The ruling AK Party, founded by Erdogan more than a decade ago, was “no longer driven by pragmatism” but by its own survival and its ambition of securing the stronger presidential system that Erdogan wants, he said.
Since winning Turkey’s first popular presidential election in 2014, Erdogan has lobbied for replacing its parliamentary system with an executive presidency more akin to the United States or France.
Many of his supporters, who represent just over half the electorate and see him as champion of the pious working class, believe the narrative that Turkey, battered by regional conflicts, needs strong leadership for its long-term stability.
His opponents fear too much power in the hands of a man who brooks no dissent.
CHAOS OR STABILITY
Security officials have said the two perpetrators of Sunday’s bombing, a man and a woman, were linked to the outlawed Kurdistan Workers Party (PKK), which has waged a three-decade insurgency for Kurdish autonomy in southeast Turkey.
Prime Minister Ahmet Davutoglu said the authorities had “very serious and almost certain” evidence suggesting the PKK was responsible. There has been no claim of responsibility.
Against a backdrop of rising violence in the southeast, where a PKK ceasefire collapsed in July, the AK Party campaigned for a parliamentary election in November by promising stability if it won, or the risk of chaos if it lost.
It won, clawing back a majority lost five months earlier, but opponents say the victory brought anything but stability.
“In the democratic countries of the world, when a bomb goes off, everyone would be side by side, shoulder to shoulder … That is what we are missing,” said Selahattin Demirtas, leader of the pro-Kurdish HDP, parliament’s third largest party.
“They don’t give account. They don’t apologize. They don’t say we made a mistake … They just keep polarizing.”
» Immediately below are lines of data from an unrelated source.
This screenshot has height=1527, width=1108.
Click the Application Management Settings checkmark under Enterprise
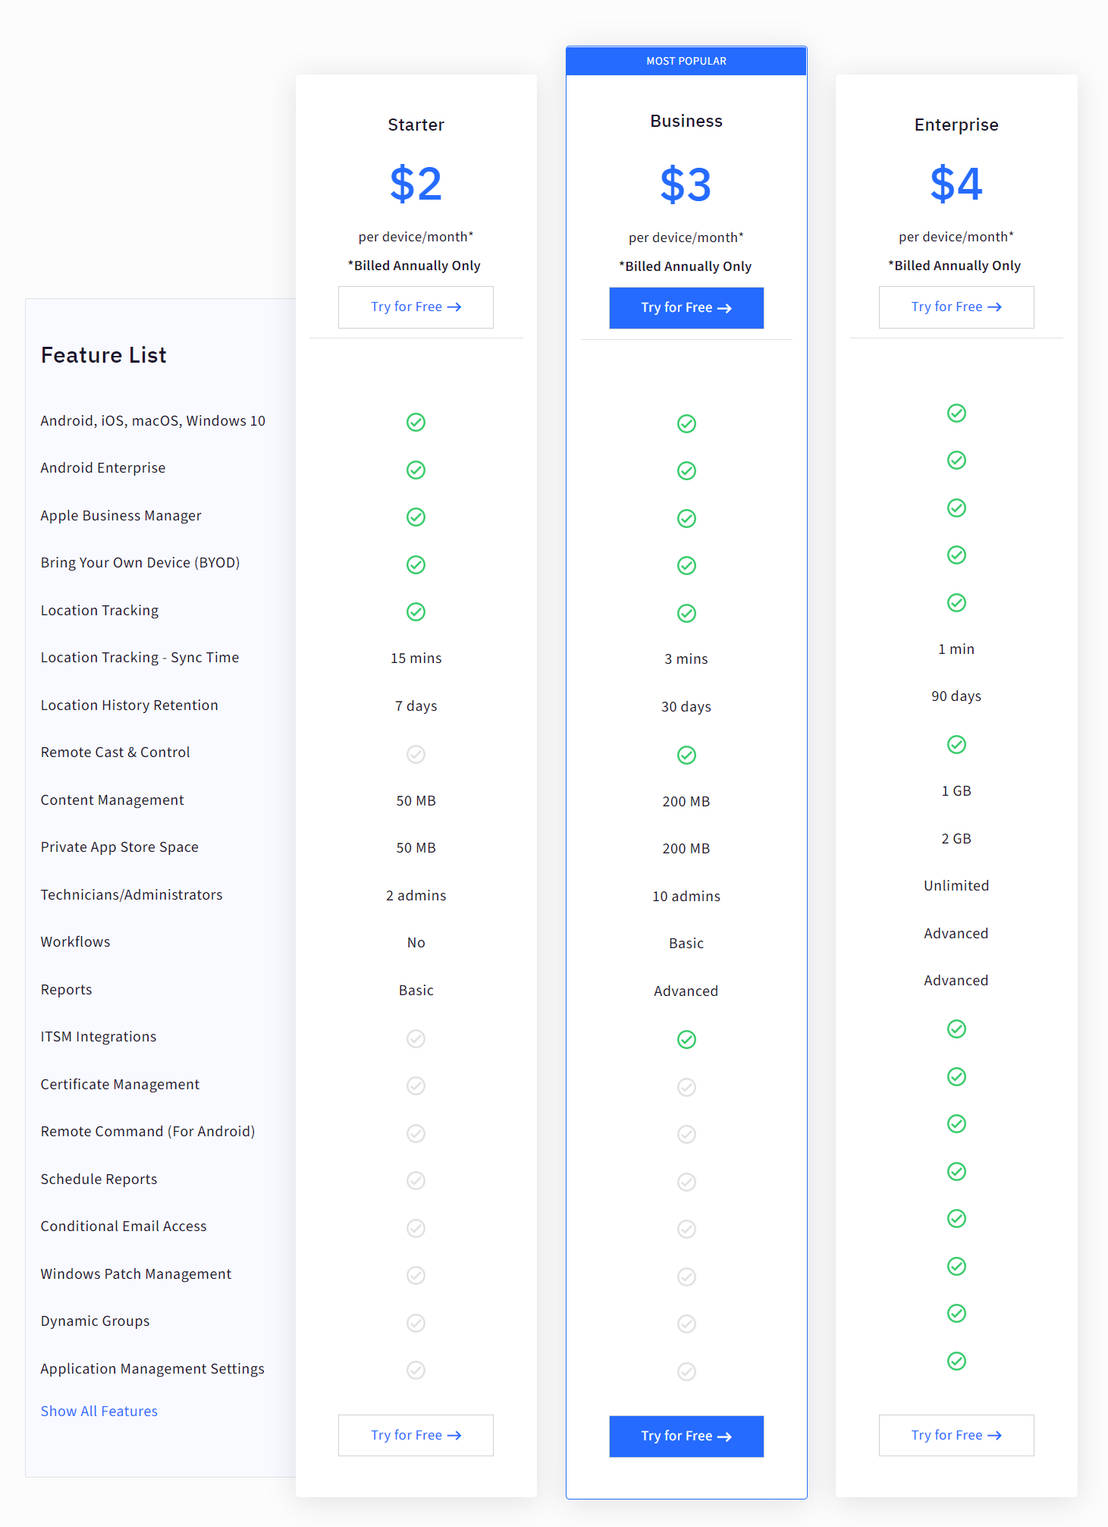tap(956, 1361)
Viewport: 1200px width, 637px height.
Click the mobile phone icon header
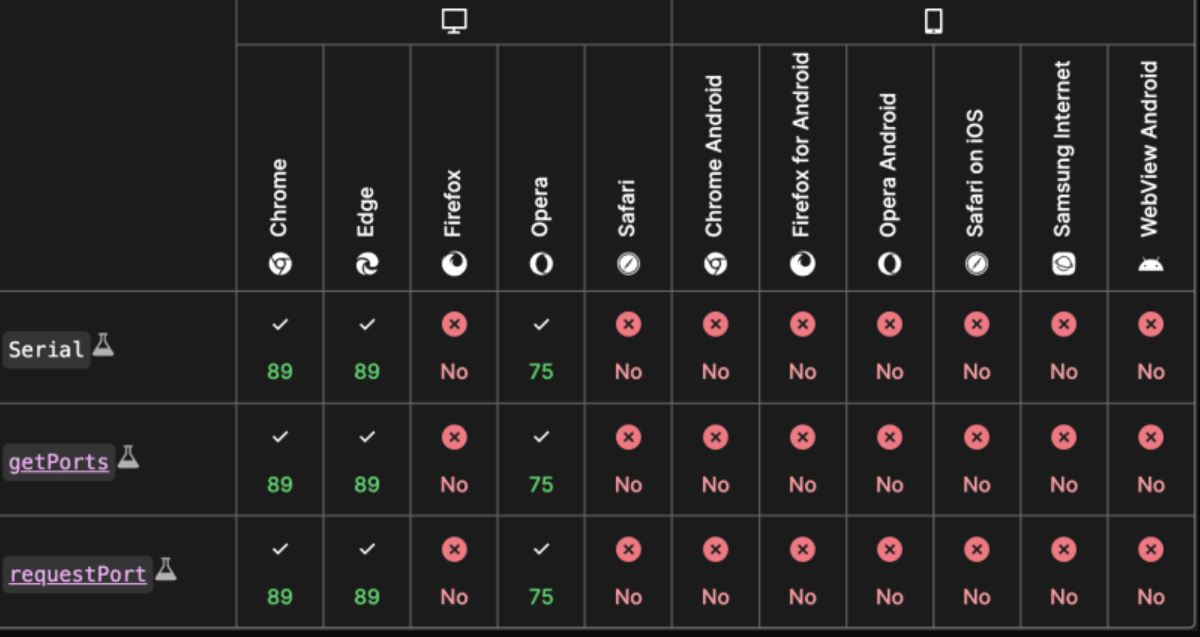coord(933,22)
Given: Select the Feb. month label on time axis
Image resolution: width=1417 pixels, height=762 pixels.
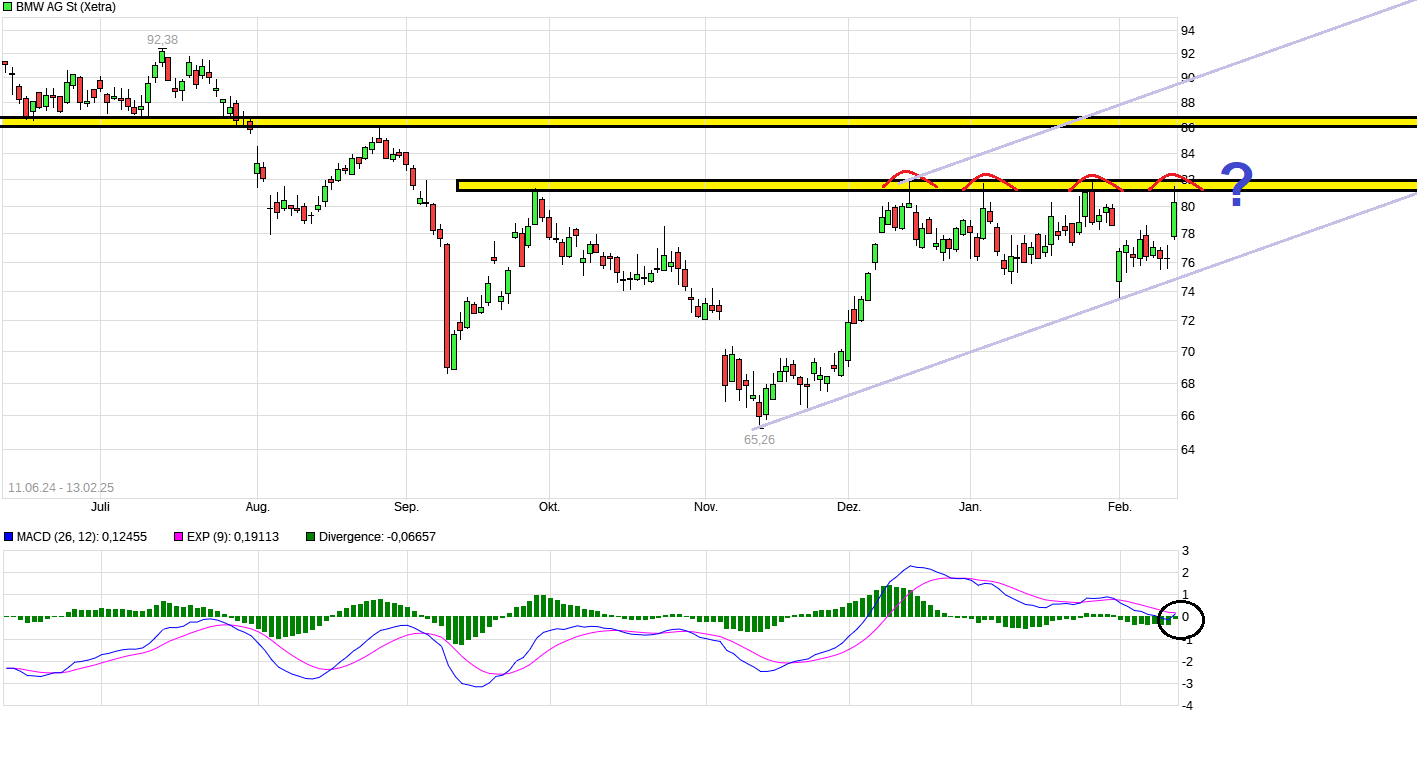Looking at the screenshot, I should click(x=1120, y=507).
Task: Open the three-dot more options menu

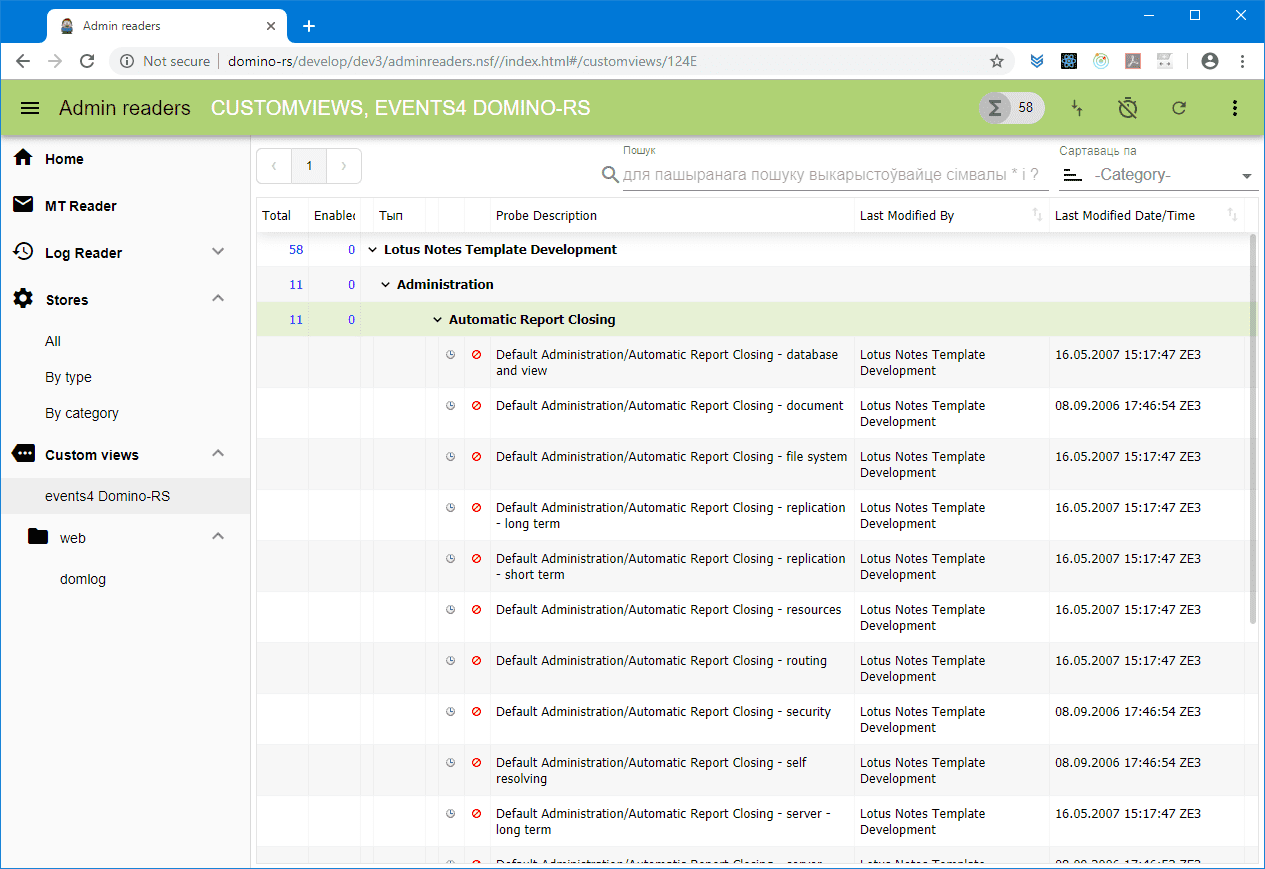Action: click(1235, 108)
Yet amid the fragmentation, there are no opposition figures who appear capable of bringing people together.
The divisions are ever more keenly felt far beyond the corridors of power.
Amedspor, one of the most prominent soccer teams in the southeast, were unable to find rooms for an away match in the central city of Sivas on Tuesday, with hoteliers refusing to take their reservation when they realized who was calling.
Eventually the local governor’s office found them accommodation 25 miles out of town, the team’s president, Ali Karakas, told Reuters.
“We’re seeing a severing of emotional bonds and this is such a dangerous thing,” Karakas said. “Sports should be uniting. Brotherhood and solidarity should be its basis. But because of Turkey’s politics, even sport has been poisoned.”